▸ **Exercise brief**: Find the word "Given" in the data, then copy each line where it is found.

(Records from a collection)

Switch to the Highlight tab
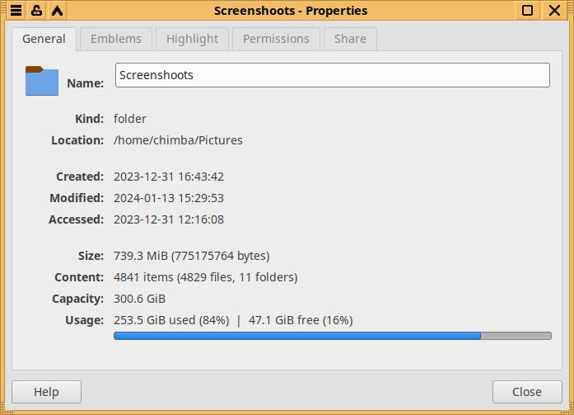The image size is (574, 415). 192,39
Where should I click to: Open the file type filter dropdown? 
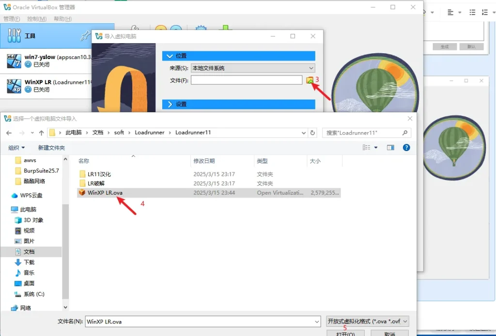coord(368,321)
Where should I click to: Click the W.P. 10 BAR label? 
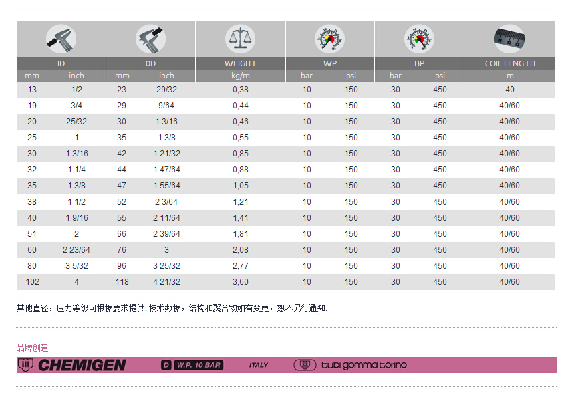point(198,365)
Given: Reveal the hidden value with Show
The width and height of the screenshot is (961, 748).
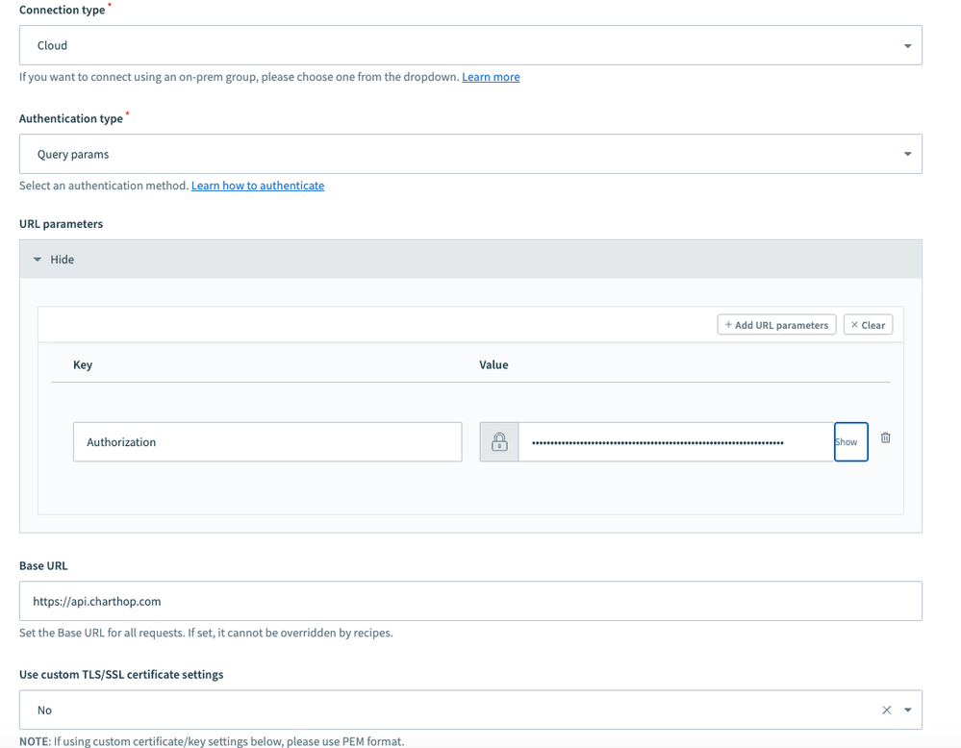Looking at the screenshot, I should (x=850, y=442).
--
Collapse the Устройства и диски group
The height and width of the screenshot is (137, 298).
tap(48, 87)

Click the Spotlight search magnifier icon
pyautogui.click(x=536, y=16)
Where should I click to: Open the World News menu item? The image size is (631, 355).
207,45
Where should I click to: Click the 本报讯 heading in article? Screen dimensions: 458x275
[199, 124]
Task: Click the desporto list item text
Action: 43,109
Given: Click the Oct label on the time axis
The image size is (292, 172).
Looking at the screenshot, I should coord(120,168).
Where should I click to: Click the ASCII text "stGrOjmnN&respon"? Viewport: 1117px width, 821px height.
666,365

▸ **Your solution**:
Given: Reveal the hidden value with Show
Given: Click the Oct label on the time axis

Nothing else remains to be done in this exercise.